Aim of the task: What is needed here is an exact copy of every entry.
○ ○ ○ ○
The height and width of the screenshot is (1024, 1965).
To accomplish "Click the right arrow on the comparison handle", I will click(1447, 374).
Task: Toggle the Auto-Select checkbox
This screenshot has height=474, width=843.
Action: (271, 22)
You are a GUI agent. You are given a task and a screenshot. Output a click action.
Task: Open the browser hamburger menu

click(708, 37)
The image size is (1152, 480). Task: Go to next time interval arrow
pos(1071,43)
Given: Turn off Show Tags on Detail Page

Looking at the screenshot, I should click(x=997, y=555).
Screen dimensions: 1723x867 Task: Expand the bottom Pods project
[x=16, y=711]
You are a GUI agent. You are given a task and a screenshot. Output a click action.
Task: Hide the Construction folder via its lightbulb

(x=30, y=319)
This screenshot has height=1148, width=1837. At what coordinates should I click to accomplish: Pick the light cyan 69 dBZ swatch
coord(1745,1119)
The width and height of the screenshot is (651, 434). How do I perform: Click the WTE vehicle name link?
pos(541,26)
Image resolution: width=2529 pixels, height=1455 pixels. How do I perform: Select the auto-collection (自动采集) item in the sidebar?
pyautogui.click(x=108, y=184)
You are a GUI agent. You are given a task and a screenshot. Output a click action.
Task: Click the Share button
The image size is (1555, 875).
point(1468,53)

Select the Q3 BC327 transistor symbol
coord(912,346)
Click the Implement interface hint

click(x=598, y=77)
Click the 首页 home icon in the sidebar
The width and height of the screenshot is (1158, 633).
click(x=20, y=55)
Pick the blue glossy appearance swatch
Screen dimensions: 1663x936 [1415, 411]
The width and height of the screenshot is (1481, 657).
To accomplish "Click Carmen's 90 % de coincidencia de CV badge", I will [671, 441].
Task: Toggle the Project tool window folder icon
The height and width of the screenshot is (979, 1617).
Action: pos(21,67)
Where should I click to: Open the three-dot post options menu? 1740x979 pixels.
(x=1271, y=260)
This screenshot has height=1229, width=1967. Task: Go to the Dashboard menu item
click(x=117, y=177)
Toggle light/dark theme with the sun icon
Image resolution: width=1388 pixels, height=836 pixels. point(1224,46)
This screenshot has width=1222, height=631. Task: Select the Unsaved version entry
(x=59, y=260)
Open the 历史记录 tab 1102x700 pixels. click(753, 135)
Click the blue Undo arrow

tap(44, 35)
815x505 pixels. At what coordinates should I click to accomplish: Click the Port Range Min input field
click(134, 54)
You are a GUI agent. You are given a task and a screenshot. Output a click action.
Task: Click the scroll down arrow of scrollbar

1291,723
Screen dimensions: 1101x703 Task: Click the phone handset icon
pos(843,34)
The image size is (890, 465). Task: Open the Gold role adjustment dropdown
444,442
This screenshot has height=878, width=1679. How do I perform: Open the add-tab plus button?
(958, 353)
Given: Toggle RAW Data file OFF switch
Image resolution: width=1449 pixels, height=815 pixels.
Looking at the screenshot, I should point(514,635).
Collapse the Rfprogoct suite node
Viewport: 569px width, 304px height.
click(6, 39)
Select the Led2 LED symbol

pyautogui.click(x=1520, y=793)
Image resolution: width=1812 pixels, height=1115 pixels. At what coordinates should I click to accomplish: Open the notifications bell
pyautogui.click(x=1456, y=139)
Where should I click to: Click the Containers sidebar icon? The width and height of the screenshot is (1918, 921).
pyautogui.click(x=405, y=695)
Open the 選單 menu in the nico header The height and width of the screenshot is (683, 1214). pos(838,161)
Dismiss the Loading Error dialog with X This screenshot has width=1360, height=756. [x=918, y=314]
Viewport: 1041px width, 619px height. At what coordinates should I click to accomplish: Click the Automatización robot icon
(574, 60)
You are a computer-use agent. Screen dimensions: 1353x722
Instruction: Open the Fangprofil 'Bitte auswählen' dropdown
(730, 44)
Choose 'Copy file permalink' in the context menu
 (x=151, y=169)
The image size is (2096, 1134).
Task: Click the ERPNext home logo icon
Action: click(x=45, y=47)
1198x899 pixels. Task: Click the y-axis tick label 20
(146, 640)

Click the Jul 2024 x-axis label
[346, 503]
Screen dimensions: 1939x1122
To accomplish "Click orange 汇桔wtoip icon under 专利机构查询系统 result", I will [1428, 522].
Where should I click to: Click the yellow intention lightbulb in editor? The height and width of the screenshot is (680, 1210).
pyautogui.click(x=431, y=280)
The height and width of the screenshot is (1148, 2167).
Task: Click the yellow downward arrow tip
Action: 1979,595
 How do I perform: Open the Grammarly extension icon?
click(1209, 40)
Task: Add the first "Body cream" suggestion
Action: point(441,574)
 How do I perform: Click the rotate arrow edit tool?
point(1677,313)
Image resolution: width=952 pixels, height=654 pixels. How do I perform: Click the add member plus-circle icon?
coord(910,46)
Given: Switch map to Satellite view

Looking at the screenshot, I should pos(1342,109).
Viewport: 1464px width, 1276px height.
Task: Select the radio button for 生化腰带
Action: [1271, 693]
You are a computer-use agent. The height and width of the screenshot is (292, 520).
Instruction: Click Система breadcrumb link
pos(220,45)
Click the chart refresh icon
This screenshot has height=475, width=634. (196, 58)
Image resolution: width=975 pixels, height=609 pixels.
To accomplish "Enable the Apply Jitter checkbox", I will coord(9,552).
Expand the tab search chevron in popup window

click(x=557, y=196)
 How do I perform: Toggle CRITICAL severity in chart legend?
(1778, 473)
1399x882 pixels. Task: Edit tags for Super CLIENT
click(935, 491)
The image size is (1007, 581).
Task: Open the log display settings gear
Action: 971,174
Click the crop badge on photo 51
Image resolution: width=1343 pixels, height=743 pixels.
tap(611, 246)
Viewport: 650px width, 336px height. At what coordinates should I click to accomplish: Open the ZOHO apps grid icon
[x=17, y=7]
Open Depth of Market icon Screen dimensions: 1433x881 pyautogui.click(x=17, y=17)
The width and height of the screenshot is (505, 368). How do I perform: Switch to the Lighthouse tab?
○ ○ ○ ○
Task answer:
The height and width of the screenshot is (1024, 1965).
To accomplish "Click the right arrow on the comparison handle", I will click(1447, 374).
Task: Toggle the Auto-Select checkbox
This screenshot has height=474, width=843.
Action: (271, 22)
You are a GUI agent. You are given a task and a screenshot. Output a click action.
Task: Open the browser hamburger menu

click(708, 37)
The image size is (1152, 480). Task: Go to next time interval arrow
pos(1071,43)
Given: Turn off Show Tags on Detail Page

Looking at the screenshot, I should click(x=997, y=555).
Screen dimensions: 1723x867 Task: Expand the bottom Pods project
[x=16, y=711]
You are a GUI agent. You are given a task and a screenshot. Output a click action.
Task: Hide the Construction folder via its lightbulb

(x=30, y=319)
This screenshot has height=1148, width=1837. At what coordinates should I click to accomplish: Pick the light cyan 69 dBZ swatch
coord(1745,1119)
The width and height of the screenshot is (651, 434). How do I perform: Click the WTE vehicle name link?
pos(541,26)
Image resolution: width=2529 pixels, height=1455 pixels. How do I perform: Select the auto-collection (自动采集) item in the sidebar?
pyautogui.click(x=108, y=184)
You are a GUI agent. You are given a task and a screenshot. Output a click action.
Task: Click the Share button
The image size is (1555, 875).
point(1468,53)

Select the Q3 BC327 transistor symbol
coord(912,346)
Click the Implement interface hint

click(x=598, y=77)
Click the 首页 home icon in the sidebar
The width and height of the screenshot is (1158, 633).
click(x=20, y=55)
Pick the blue glossy appearance swatch
Screen dimensions: 1663x936 [1415, 411]
The width and height of the screenshot is (1481, 657).
To accomplish "Click Carmen's 90 % de coincidencia de CV badge", I will [671, 441].
Task: Toggle the Project tool window folder icon
The height and width of the screenshot is (979, 1617).
Action: pos(21,67)
Where should I click to: Open the three-dot post options menu? 1740x979 pixels.
(x=1271, y=260)
This screenshot has height=1229, width=1967. Task: Go to the Dashboard menu item
click(x=117, y=177)
Toggle light/dark theme with the sun icon
Image resolution: width=1388 pixels, height=836 pixels. point(1224,46)
This screenshot has width=1222, height=631. Task: Select the Unsaved version entry
(x=59, y=260)
Open the 历史记录 tab 1102x700 pixels. click(753, 135)
Click the blue Undo arrow

tap(44, 35)
815x505 pixels. At what coordinates should I click to accomplish: Click the Port Range Min input field
click(134, 54)
You are a GUI agent. You are given a task and a screenshot. Output a click action.
Task: Click the scroll down arrow of scrollbar

1291,723
Screen dimensions: 1101x703 Task: Click the phone handset icon
pos(843,34)
The image size is (890, 465). Task: Open the Gold role adjustment dropdown
444,442
This screenshot has height=878, width=1679. How do I perform: Open the add-tab plus button?
(958, 353)
Given: Toggle RAW Data file OFF switch
Image resolution: width=1449 pixels, height=815 pixels.
Looking at the screenshot, I should point(514,635).
Collapse the Rfprogoct suite node
Viewport: 569px width, 304px height.
click(6, 39)
Select the Led2 LED symbol

pyautogui.click(x=1520, y=793)
Image resolution: width=1812 pixels, height=1115 pixels. At what coordinates should I click to accomplish: Open the notifications bell
pyautogui.click(x=1456, y=139)
Where should I click to: Click the Containers sidebar icon? The width and height of the screenshot is (1918, 921).
pyautogui.click(x=405, y=695)
Open the 選單 menu in the nico header The height and width of the screenshot is (683, 1214). pos(838,161)
Dismiss the Loading Error dialog with X This screenshot has width=1360, height=756. [x=918, y=314]
Viewport: 1041px width, 619px height. At what coordinates should I click to accomplish: Click the Automatización robot icon
(574, 60)
You are a computer-use agent. Screen dimensions: 1353x722
Instruction: Open the Fangprofil 'Bitte auswählen' dropdown
(730, 44)
Choose 'Copy file permalink' in the context menu
 (x=151, y=169)
The image size is (2096, 1134).
Task: Click the ERPNext home logo icon
Action: click(x=45, y=47)
1198x899 pixels. Task: Click the y-axis tick label 20
(146, 640)

Click the Jul 2024 x-axis label
[346, 503]
Screen dimensions: 1939x1122
To accomplish "Click orange 汇桔wtoip icon under 专利机构查询系统 result", I will [1428, 522].
Where should I click to: Click the yellow intention lightbulb in editor? The height and width of the screenshot is (680, 1210).
pyautogui.click(x=431, y=280)
The height and width of the screenshot is (1148, 2167).
Task: Click the yellow downward arrow tip
Action: 1979,595
 How do I perform: Open the Grammarly extension icon?
click(1209, 40)
Task: Add the first "Body cream" suggestion
Action: point(441,574)
 How do I perform: Click the rotate arrow edit tool?
point(1677,313)
Image resolution: width=952 pixels, height=654 pixels. How do I perform: Click the add member plus-circle icon?
coord(910,46)
Given: Switch map to Satellite view

Looking at the screenshot, I should pos(1342,109).
Viewport: 1464px width, 1276px height.
Task: Select the radio button for 生化腰带
Action: [1271, 693]
You are a computer-use agent. The height and width of the screenshot is (292, 520).
Instruction: Click Система breadcrumb link
pos(220,45)
Click the chart refresh icon
This screenshot has height=475, width=634. (196, 58)
Image resolution: width=975 pixels, height=609 pixels.
To accomplish "Enable the Apply Jitter checkbox", I will coord(9,552).
Expand the tab search chevron in popup window

click(x=557, y=196)
 How do I perform: Toggle CRITICAL severity in chart legend?
(1778, 473)
1399x882 pixels. Task: Edit tags for Super CLIENT
click(935, 491)
The image size is (1007, 581).
Task: Open the log display settings gear
Action: 971,174
Click the crop badge on photo 51
Image resolution: width=1343 pixels, height=743 pixels.
tap(611, 246)
Viewport: 650px width, 336px height. At what coordinates should I click to accomplish: Open the ZOHO apps grid icon
[x=17, y=7]
Open Depth of Market icon Screen dimensions: 1433x881 pyautogui.click(x=17, y=17)
The width and height of the screenshot is (505, 368). How do I perform: Switch to the Lighthouse tab?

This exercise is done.